Summary
In Moore v. Edmiston, 20 N.C. 471, where this court sustained the Judge is setting aside the verdict and granting a new trial, because, in that case, it was a matter of discretion, from the exercise of which no appeal lay, it (358) is said: "To give the parties the full benefit of this section of the Code, the courts should, and no doubt will, on exceptions taken by the parties aggrieved, put upon the record the matters inducing the order granting as well as refusing a new trial.
Summary of this case from Johnson v. BellOpinion
June Term, 1838.
Bequest — Assent of Executor.
An assent by an executor by a bequest for life, where, upon the termination of the life estate, it is not necessary, for the purposes of the will, that the executor should retake possession of the thing bequeathed, operates as an assent also to the ulterior bequests. And where the tenant for life, who is himself the executor, retains possession of the thing bequeathed, for thirty years, the jury not only may, but is bound to infer an assent to the bequest.
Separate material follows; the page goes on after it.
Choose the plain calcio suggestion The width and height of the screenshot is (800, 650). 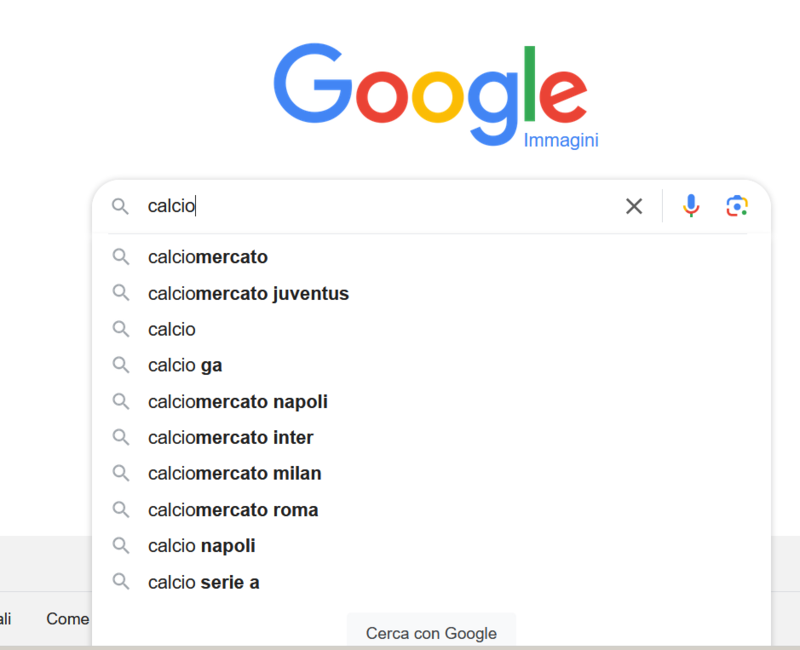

THIS was an action of detinue for a negro woman slave named Dorcas, and her two grand-children, Jim and Maria. Plea — non detinet.
Strange for the plaintiff.
No counsel appeared for the defendant in this Court.
Upon the trial, at Bladen, on the last circuit, before his Honor, Judge Pearson, it appeared that the plaintiff was the administrator de bonis non cum testamento annexo of one Joseph Kemp, who died in 1805, leaving a will which was duly admitted to probate, and William Kemp, the testator of the defendant, qualified as administrator with the will annexed, at the November Term of that year. The will of Joseph Kemp, among other clauses, contained the following: "I give to my son, William Kemp, two negro women, Dorcas and Ruth, during his natural life, and at his death to his eldest lawful son, if he arrives to the age of maturity; but if he should have no son, or he should not arrive to full age, in that case the said negroes and their increase to be equally divided between my two sons, David and John Kemp." William Kemp, as administrator, etc., of his father, Joseph Kemp, took possession of the slaves, Dorcas and Ruth, and retained possession of Dorcas and her two grand-children, Jim and Maria, until his death in 1836, claiming the said slaves as his own. After the death of William Kemp the plaintiff took out letters of administration de bonis non, etc., upon the estate of Joseph Kemp; and, after a demand and refusal of the slaves from the defendant, who held them as the executor of William Kemp, brought this action. It also appeared that William Kemp died without having a child, and that the two remaindermen, David and John Kemp, had died some years before William, and the plaintiff had also (472) taken out letters of administration upon their estates.
His Honor charged the jury "that if, from the evidence, they inferred an assent to the legacy for life by William Kemp, the administrator with the will annexed, there would be a presumption of an assent to the limitations over; the rule being that where the will did not require the executor to do anything after the termination of the life estate, an assent to the legacy for life was an assent to the whole; and if so, then the plaintiff, as administrator of Joseph Kemp, had no right to maintain this action." The defendant had a verdict and judgment, and the plaintiff appealed.
We entirely approve of the instructions given in this case. No position can be better established than the assent of an executor to a bequest for life, where, upon the termination of the life estate it is not necessary for the purpose of the will that the executor should retake possession of the thing bequeathed, operates as an assent also to the ulterior bequests. And the jury in this case not only could have inferred, but was bound to infer, such an assent from the possession of the tenant for life, himself also the executor, for thirty years, under a claim of property. The judgment is affirmed with costs.
PER CURIAM. Judgment affirmed.
Cited: McCay v. Guirkin, 102 N.C. 23; Lewis v. Kemp, 38 N.C. 234.